Exercise objective
The answer must be every line of the records below that holds the word "agent".

Entries supplied
* * * * *

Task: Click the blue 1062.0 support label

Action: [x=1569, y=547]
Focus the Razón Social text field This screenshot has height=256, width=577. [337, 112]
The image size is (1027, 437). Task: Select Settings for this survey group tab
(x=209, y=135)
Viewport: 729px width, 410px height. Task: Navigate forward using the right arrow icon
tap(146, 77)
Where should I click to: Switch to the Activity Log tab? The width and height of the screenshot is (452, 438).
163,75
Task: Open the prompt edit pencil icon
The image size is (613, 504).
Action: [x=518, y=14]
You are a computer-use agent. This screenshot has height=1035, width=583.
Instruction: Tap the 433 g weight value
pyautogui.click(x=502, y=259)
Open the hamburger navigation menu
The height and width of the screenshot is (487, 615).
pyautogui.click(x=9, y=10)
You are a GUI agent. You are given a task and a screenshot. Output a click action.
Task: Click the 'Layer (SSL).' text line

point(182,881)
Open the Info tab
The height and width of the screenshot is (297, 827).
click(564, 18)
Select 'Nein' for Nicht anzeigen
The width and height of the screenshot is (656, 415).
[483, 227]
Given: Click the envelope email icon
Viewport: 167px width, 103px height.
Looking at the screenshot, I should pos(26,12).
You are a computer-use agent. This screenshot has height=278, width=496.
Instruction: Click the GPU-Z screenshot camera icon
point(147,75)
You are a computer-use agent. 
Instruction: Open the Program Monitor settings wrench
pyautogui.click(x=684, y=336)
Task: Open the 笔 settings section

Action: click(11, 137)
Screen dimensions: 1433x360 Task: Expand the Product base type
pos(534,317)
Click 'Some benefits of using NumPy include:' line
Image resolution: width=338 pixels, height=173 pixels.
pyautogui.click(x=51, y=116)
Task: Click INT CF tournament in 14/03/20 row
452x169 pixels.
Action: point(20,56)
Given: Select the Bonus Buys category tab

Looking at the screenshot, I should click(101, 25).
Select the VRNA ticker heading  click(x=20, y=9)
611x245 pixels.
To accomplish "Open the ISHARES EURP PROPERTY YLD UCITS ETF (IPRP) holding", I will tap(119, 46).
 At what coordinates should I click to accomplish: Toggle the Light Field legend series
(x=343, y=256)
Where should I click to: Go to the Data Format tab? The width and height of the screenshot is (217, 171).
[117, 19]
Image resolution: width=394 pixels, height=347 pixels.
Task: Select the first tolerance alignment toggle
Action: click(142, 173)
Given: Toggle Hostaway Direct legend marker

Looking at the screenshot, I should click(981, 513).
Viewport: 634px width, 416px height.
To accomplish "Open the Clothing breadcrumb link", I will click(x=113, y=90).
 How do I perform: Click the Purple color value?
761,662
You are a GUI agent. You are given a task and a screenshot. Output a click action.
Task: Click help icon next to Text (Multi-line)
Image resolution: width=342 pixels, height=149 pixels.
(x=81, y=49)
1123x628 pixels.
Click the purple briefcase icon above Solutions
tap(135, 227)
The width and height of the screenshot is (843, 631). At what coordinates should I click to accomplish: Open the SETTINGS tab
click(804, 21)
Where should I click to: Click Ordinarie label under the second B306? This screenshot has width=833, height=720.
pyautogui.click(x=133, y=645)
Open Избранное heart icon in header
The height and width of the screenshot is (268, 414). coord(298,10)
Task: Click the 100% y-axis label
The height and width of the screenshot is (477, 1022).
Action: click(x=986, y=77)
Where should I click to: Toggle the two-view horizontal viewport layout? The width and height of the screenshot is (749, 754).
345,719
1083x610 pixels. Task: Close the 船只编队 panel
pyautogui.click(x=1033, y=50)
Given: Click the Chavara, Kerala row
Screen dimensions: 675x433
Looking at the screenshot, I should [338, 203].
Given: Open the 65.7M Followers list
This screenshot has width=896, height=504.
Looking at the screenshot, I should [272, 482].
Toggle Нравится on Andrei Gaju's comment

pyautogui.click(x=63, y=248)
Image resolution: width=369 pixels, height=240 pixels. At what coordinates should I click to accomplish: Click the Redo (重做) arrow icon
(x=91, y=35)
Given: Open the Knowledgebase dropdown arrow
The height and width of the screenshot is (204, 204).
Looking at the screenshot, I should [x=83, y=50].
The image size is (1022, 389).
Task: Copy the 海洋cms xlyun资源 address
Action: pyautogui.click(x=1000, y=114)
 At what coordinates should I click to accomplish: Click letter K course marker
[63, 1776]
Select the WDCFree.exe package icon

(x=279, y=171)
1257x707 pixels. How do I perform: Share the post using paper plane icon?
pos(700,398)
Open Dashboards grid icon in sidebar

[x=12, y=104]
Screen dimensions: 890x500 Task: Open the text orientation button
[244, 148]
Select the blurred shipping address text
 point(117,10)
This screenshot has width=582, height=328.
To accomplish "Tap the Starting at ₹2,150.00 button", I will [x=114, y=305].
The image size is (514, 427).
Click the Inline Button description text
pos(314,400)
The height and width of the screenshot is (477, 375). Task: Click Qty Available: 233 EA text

* * * * *

Result for this task
You are a computer-use agent. This screenshot has height=1035, width=583.
You are a GUI agent. You are given a task and a screenshot. Output a click action.
You are a computer-use agent. This screenshot has height=278, width=496.
You are a computer-use agent. 
You are a GUI agent. You are given a task and a screenshot. Output a click action.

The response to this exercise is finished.